How to complete this task = Find "This screenshot has width=750, height=635." in the data below; transcribe the line it appears on and each line after it, exactly, to the end, and nothing else.

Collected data
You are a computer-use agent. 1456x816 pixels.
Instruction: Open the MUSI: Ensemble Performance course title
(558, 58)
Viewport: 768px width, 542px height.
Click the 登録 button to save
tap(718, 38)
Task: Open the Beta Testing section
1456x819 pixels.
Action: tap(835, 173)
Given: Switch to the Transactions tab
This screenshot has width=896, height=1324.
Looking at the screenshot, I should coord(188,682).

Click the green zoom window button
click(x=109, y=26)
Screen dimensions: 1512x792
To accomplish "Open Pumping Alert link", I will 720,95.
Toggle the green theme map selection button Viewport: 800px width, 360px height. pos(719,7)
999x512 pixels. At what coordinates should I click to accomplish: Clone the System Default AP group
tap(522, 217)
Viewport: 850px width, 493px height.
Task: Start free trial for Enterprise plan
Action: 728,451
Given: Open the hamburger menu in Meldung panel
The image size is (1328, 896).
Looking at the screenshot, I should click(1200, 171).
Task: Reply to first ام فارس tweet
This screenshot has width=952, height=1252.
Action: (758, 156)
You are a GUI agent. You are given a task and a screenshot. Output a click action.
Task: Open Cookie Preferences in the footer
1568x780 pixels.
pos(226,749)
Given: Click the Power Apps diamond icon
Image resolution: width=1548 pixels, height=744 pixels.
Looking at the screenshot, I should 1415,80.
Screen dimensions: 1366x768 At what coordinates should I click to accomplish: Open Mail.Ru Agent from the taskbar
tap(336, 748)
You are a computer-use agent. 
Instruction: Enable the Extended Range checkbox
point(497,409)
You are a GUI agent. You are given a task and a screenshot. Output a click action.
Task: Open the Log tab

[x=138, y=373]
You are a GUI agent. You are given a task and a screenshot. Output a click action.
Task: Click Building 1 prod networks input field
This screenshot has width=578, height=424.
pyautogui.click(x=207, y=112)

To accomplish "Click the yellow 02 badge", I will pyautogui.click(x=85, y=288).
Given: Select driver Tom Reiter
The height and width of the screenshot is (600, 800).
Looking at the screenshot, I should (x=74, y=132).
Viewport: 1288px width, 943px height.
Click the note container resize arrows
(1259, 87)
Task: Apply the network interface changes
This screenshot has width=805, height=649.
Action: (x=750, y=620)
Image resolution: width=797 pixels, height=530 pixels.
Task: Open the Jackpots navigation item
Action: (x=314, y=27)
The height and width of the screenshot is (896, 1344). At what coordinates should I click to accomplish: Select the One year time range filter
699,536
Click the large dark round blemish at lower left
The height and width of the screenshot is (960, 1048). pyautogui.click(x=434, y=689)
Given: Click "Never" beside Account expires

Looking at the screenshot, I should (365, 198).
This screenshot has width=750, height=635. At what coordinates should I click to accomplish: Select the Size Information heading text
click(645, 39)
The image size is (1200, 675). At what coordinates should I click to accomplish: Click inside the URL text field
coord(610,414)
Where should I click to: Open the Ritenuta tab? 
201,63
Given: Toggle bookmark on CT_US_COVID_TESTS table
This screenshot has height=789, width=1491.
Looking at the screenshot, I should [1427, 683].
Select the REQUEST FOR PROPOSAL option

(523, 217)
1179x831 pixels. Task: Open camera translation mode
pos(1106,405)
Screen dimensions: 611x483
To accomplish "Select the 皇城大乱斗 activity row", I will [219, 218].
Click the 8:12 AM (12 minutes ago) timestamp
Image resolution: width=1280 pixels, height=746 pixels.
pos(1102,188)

Your solution =
This screenshot has width=750, height=635. At what coordinates should I click to accomplish: Select the Size Information heading text
click(645, 39)
The image size is (1200, 675). At what coordinates should I click to accomplish: Click inside the URL text field
coord(610,414)
Where should I click to: Open the Ritenuta tab? 
201,63
Given: Toggle bookmark on CT_US_COVID_TESTS table
This screenshot has height=789, width=1491.
Looking at the screenshot, I should [1427, 683].
Select the REQUEST FOR PROPOSAL option

(523, 217)
1179x831 pixels. Task: Open camera translation mode
pos(1106,405)
Screen dimensions: 611x483
To accomplish "Select the 皇城大乱斗 activity row", I will [219, 218].
Click the 8:12 AM (12 minutes ago) timestamp
Image resolution: width=1280 pixels, height=746 pixels.
pos(1102,188)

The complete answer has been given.